Task objective:
Of all the lines below, output only those starting at the one with "Image resolution: width=840" and ending at the one with "Task: Select the Pages list tab", both ends included, exactly as written.

[Stored data]
☆ ☆ ☆ ☆
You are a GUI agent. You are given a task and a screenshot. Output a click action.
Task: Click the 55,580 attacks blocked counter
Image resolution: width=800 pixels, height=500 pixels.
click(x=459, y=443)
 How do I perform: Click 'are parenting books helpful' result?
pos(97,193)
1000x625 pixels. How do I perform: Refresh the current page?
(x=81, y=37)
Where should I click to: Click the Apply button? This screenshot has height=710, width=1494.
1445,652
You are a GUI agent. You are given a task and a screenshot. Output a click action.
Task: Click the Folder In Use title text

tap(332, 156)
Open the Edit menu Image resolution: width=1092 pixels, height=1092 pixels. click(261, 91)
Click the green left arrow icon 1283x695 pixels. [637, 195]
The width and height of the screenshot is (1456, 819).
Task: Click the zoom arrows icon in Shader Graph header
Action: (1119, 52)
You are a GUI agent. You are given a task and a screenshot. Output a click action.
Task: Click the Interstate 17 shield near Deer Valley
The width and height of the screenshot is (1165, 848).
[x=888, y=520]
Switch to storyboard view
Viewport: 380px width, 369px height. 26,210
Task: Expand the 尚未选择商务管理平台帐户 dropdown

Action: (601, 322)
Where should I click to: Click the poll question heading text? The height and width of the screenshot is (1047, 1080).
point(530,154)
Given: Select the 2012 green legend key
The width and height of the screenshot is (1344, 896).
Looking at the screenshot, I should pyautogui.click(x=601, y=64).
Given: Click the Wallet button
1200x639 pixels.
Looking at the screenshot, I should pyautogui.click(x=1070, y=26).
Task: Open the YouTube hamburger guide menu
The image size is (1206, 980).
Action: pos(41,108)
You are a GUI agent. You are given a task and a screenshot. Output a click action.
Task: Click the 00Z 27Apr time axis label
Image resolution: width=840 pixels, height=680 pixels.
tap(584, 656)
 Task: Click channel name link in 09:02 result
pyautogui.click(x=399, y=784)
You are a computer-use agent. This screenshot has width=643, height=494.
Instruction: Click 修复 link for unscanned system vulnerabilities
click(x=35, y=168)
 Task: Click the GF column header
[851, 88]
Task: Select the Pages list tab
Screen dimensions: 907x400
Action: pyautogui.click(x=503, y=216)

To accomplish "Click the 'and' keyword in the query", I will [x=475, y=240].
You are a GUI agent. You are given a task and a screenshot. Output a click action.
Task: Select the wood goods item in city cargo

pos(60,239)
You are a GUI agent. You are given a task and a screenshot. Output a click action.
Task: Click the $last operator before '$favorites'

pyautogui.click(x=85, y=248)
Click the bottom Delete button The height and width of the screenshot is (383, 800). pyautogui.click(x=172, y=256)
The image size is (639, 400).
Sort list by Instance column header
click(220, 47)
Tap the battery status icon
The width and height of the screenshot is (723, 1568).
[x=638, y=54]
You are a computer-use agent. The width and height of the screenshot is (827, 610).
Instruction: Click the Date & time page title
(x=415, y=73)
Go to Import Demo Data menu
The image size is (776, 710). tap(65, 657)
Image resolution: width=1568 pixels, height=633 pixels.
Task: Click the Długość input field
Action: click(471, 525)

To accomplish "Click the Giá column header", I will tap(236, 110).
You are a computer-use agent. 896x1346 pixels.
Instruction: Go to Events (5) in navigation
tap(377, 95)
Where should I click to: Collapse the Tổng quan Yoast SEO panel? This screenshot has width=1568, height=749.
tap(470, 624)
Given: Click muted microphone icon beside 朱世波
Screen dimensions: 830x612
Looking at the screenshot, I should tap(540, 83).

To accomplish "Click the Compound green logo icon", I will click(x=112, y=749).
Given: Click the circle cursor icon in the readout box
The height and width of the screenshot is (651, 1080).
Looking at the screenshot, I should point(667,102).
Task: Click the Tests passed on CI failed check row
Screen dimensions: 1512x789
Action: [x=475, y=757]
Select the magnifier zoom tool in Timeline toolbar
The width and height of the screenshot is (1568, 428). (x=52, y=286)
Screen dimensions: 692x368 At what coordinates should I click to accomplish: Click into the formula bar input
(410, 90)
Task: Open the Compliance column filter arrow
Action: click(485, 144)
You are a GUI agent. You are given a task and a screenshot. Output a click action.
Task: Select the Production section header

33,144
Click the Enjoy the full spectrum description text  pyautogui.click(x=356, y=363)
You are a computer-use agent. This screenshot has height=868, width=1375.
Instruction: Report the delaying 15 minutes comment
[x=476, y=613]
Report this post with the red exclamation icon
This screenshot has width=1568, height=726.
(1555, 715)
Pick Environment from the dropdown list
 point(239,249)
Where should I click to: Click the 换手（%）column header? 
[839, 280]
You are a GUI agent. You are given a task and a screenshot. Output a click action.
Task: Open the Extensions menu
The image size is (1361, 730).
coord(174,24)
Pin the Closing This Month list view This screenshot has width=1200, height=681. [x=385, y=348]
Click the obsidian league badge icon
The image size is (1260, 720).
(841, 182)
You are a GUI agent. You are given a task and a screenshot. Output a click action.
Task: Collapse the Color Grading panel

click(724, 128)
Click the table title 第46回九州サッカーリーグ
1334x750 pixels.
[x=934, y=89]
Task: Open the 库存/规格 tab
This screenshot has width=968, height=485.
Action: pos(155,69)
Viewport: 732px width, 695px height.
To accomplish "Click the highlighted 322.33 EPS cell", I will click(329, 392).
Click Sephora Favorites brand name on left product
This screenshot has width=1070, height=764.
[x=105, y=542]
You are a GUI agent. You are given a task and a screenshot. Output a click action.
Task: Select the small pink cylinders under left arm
☆ ☆ ☆ ☆
Written reply:
Image resolution: width=840 pixels, height=680 pixels.
tap(584, 656)
 Task: Click channel name link in 09:02 result
pyautogui.click(x=399, y=784)
You are a computer-use agent. This screenshot has width=643, height=494.
Instruction: Click 修复 link for unscanned system vulnerabilities
click(x=35, y=168)
 Task: Click the GF column header
[851, 88]
Task: Select the Pages list tab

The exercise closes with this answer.